The intensity grading mechanism is one of the mechanisms where you can't get away with subsampling, though, but at the same time, the transforms required for it are very simple and, more importantly, because the target of the transforms is the display, it means the target buffer can be relatively small, which means it can be very fast.
when you're on a long timebase then the update can only be as fast as the acquisition a 1s sweep can only provide a 1s update.
Of course. Nobody is arguing otherwise here. But that's not the situation we're talking about, is it? We're talking about the situation where something in the processing pipeline is a bottleneck, i.e. one where if the processing pipeline were faster, then the display update rate would be faster.
What you miss is that most scopes to get the information to the screen stop the acquisition and have a substantial blind time where although the screen may be flickering away quickly at high FPS much of the information captured by the ADC is completely ignored.
Okay. And
why is that?
Why can't the scope continue to acquire samples unless the
triggering mechanism can't keep up?
FFT is a good example as the computational cost grows with N log N, so its not just a matter of linear scaling to support deeper memory. The processing demands blow up quickly , unlike the display plotting which is proportional to the memory depth multiplied by the output display resolution (where the low latency ram is the limiting factor).

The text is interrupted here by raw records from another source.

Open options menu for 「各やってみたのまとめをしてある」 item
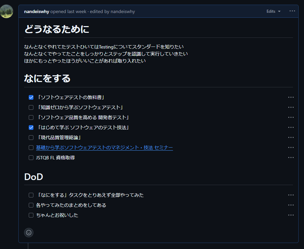Viewport: 304px width, 249px height. click(291, 205)
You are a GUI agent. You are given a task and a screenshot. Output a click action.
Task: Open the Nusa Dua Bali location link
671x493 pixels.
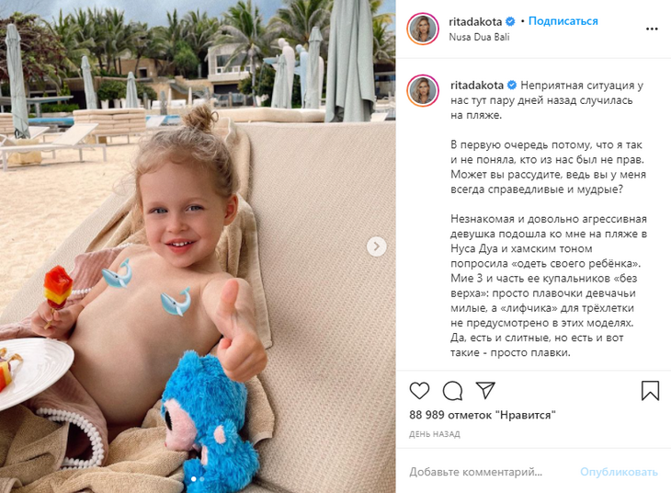(479, 37)
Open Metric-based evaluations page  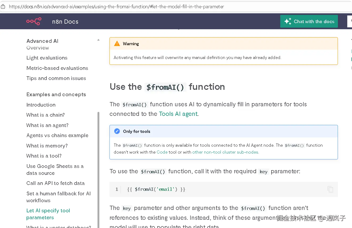click(x=57, y=68)
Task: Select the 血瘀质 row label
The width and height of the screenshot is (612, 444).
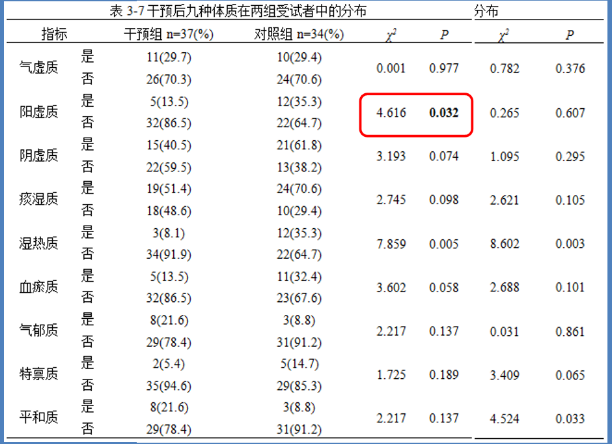Action: 39,287
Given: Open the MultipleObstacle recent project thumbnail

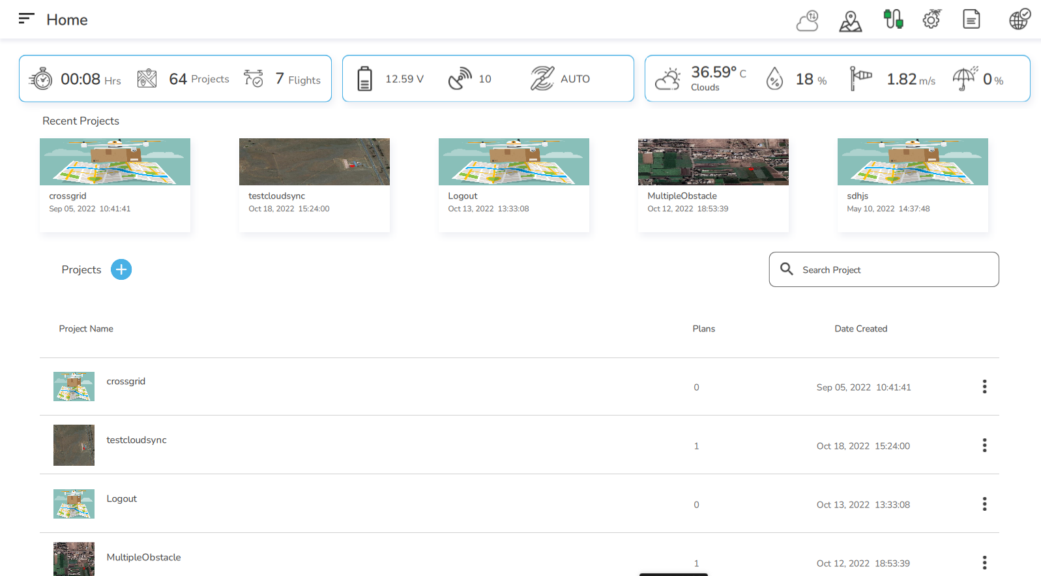Looking at the screenshot, I should point(713,162).
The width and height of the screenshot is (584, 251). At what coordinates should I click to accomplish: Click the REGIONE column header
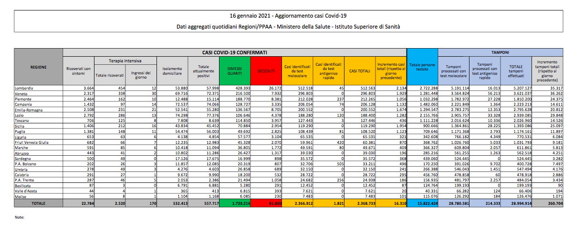(38, 67)

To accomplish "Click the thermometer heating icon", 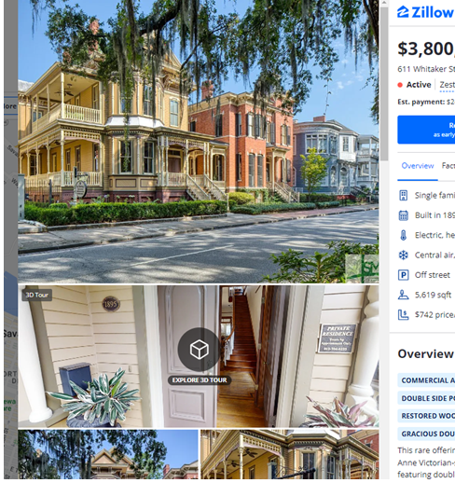I will click(403, 235).
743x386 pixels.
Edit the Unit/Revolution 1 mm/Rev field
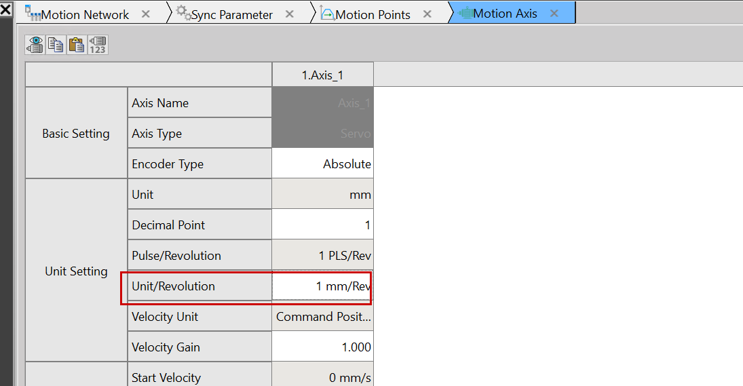coord(322,286)
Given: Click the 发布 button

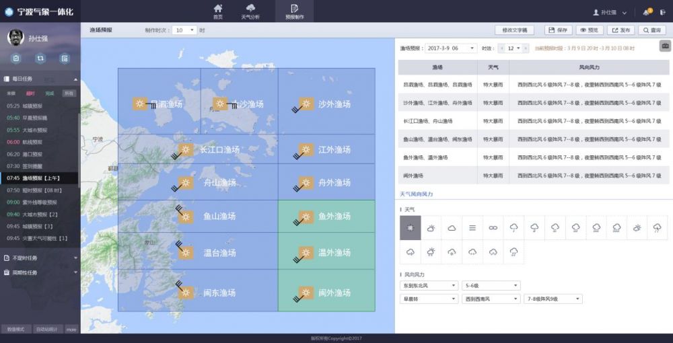Looking at the screenshot, I should coord(621,30).
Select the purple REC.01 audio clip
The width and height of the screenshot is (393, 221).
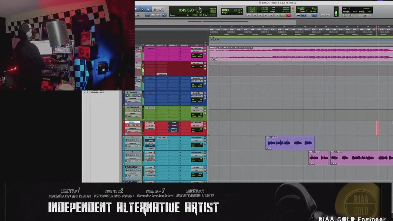290,143
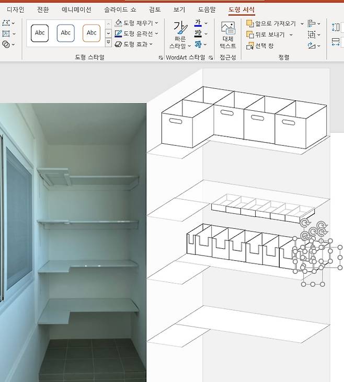Click the Group objects icon

312,34
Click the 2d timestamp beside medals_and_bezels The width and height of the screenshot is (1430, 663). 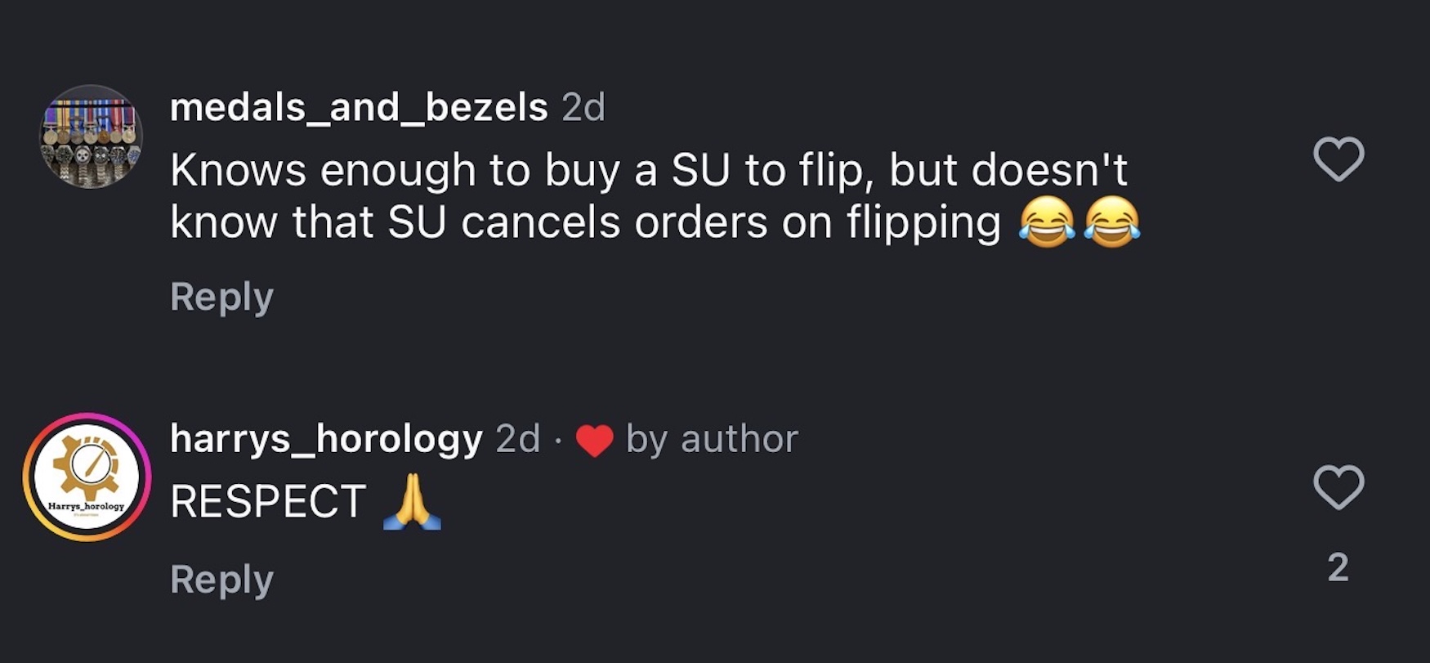point(583,107)
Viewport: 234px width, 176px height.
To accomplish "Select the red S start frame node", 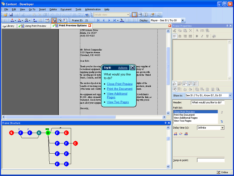I will pyautogui.click(x=11, y=133).
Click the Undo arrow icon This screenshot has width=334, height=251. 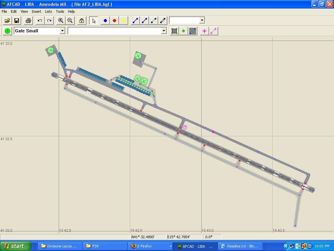(x=40, y=21)
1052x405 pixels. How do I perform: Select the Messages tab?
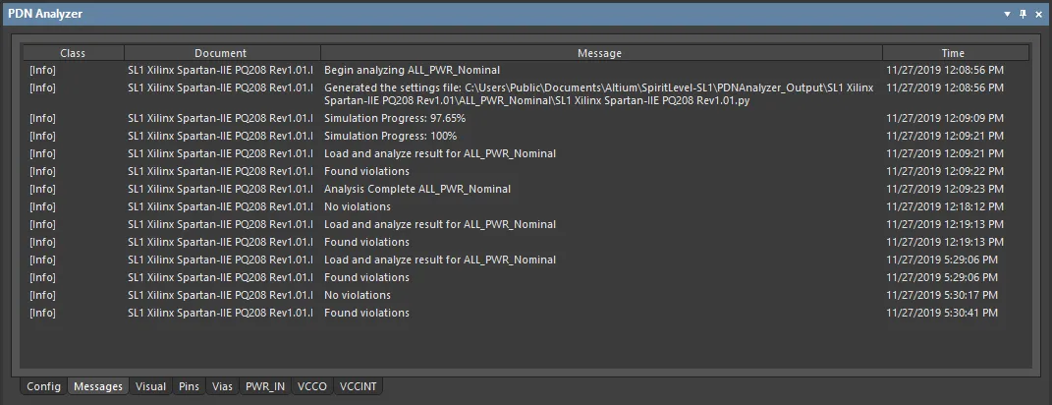coord(98,386)
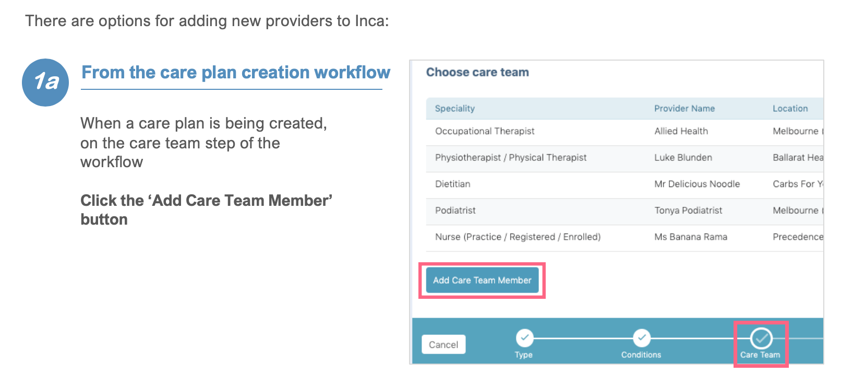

So you wind up with a limited number of points in the FFT's baseline. That doesn't mean you have to sacrifice acquisition memory to get that. You can just as easily subsample the acquisition memory to build your FFT, right? The original data remains there to be examined in other ways if you want.
More memory gets you more flexibility. How is it
ever a downside when
at worst you can always pretend that you have less memory to work with?
I'm really going to have to work up a block diagram of what I have in mind here. I can hardly believe someone else hasn't already thought of the overall architecture I have in mind.